Certificates are not critical, as the whole thing will be fronted by nginx eventually.

The new configuration matter is a bit more serious, it would be helpful to unpack why things are not working properly there.

RTFC, a docker coturn discovery

February 21, 2023

Today I discovered that, well, there is already code written to do more or less what I want: https://github.com/coturn/coturn/tree/7486e503748b8d8ca45b4e555db7ff62ec850ffd/docker/coturn .

All I need to do is to hack on top of that.

Tomorrow I’ll pick up the pieces of what I’m working on and switch to leveraging either the alpine or debian docker builds.

Various findings including Godot 4.0 beta1

February 20, 2023

Godot 4.0 beta milestone reached

  • Godot 4 master was bumped to beta
  • Some coverage of the first Godot 4.0 beta from Game from Scratch: “The wait for Godot 4 just got shorter, with the first official beta released and a feature freeze.

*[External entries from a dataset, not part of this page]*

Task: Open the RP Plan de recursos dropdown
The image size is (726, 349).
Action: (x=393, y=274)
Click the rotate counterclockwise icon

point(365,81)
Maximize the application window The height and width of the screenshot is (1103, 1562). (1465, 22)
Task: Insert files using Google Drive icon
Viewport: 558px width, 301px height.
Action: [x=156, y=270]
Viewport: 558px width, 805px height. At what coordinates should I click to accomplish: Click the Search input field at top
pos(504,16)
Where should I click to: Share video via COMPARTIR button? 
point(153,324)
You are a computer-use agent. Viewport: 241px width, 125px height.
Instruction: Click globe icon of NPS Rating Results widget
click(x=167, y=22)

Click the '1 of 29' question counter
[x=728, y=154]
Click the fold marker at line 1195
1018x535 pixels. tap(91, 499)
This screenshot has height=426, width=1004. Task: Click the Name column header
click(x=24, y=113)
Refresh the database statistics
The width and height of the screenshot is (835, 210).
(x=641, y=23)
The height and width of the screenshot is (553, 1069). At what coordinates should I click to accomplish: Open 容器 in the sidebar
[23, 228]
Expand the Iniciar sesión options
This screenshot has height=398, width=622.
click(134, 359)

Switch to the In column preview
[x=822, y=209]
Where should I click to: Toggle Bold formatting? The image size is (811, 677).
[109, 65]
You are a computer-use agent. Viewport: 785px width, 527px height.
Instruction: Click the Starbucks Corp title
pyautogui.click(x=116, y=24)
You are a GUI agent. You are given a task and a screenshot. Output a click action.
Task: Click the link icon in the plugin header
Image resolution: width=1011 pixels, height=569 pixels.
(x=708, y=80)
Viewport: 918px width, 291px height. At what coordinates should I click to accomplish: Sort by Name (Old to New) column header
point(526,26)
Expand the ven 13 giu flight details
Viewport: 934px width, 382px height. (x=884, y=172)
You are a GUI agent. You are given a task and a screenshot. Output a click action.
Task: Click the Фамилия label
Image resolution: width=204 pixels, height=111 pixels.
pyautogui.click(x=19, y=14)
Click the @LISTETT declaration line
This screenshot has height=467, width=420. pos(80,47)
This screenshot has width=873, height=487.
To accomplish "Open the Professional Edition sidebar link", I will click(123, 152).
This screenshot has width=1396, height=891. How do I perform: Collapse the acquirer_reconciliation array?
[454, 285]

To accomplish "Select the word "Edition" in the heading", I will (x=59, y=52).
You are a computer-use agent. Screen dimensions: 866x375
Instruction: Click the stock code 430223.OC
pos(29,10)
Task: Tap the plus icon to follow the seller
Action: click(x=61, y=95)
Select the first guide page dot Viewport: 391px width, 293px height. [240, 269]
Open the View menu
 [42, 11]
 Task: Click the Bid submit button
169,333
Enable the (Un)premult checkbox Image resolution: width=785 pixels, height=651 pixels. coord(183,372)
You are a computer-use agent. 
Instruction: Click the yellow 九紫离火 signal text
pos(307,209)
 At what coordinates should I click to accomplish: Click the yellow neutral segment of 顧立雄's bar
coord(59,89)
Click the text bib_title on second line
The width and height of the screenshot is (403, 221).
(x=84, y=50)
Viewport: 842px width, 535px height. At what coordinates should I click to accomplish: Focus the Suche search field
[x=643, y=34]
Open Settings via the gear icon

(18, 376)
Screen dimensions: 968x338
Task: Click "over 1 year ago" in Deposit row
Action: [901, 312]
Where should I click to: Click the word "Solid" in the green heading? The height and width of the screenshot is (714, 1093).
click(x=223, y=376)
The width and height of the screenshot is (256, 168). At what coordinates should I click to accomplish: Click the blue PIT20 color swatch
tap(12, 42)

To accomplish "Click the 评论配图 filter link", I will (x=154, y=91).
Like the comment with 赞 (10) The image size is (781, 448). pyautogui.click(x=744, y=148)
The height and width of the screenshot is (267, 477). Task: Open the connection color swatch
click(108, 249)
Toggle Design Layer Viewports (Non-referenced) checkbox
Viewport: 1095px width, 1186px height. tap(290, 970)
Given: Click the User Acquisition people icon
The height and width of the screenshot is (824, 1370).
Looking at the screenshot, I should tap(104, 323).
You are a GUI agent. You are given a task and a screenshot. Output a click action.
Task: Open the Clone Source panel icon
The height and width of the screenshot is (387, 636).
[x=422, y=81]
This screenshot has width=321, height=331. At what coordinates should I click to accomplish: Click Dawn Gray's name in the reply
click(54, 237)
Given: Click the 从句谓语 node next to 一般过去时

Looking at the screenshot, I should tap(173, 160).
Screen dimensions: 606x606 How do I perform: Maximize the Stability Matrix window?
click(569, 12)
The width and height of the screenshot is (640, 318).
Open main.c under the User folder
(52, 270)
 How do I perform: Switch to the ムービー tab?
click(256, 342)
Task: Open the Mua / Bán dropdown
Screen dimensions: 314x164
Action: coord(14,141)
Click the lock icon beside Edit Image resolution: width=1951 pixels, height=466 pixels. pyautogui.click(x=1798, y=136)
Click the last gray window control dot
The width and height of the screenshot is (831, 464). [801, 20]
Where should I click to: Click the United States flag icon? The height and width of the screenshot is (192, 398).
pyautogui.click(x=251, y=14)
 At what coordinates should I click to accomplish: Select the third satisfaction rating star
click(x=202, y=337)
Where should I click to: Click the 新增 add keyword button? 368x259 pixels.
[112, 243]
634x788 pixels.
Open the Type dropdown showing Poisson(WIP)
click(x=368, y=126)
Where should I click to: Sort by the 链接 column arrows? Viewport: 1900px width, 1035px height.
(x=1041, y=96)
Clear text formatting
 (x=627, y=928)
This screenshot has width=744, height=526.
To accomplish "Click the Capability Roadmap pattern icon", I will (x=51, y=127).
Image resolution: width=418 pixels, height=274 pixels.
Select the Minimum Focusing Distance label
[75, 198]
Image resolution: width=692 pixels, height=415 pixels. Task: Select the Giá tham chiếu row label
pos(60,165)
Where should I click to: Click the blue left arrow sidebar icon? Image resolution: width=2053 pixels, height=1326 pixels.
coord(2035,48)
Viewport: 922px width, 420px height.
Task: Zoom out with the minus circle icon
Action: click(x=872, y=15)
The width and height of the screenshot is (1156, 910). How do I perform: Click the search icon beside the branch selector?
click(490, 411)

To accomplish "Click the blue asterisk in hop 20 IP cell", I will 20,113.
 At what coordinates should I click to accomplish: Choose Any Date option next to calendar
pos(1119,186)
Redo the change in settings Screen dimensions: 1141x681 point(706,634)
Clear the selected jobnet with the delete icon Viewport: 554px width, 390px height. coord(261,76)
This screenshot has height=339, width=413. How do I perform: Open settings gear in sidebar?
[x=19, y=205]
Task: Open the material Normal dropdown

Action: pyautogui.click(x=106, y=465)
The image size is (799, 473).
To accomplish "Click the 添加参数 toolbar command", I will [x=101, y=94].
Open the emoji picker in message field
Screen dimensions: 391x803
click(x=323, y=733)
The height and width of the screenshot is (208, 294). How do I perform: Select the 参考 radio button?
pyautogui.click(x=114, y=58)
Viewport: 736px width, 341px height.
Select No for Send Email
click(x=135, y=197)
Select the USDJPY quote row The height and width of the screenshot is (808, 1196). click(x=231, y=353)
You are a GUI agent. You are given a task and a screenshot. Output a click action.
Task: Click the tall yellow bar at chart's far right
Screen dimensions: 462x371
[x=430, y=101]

What you see in this beta should be pretty much the same as what ships with Godot 4. Of course if you encounter any bugs or problems, be sure to report them. The all new Vulkan based renderer is a key feature of Godot 4, although there are literally hundreds of other new features.”
  • The WebRTC plugin is being updated for Godot 4.0, which is good news for developers who happen to be building something (like a sandbox project) that relies on this functionality.
  • It appears that custom resources are going to be in Godot 4.0 beta 2.

Wendelstein news, DeepRoute.ai, jszmq, + other miscellaneous

  • Level 4 autonomous vehicles apparently are now a thing (via DeepRoute.ai). (In the following video it is possible more impressively that maybe an explainer ai system was running on top of the underlying vehicle management system in real time.)

Continued attempts at getting coturn to work locally

February 19, 2023

Today I continued plugging away at trying to get coturn to work locally. I discovered in particular that it seems that any port works for stun or turn locally, so evidently my initial success was perhaps not nearly quite!

I managed to fix a couple of problems such as connecting to sqlite within the docker process. I also spent a large amount of time trying to fix an “openssl/md5.h” not found error. I discovered in testing that ‘turn-only’ is bad configuration.

Bad configuration format: turn-only

Overall results are as yet inconclusive.

Update: having continued to wrestle with compilation a bit more, I’ve started to conclude that maybe I should look into introducing scons tooling to compile, following my experiences with protongraph. In particular I shouldn’t have to mount paths to libraries in osx if I’m compiling for linux; such results in nonsenses such as needing to get systemd/sd-daemon.h from osx, but of course this is a linux only thing.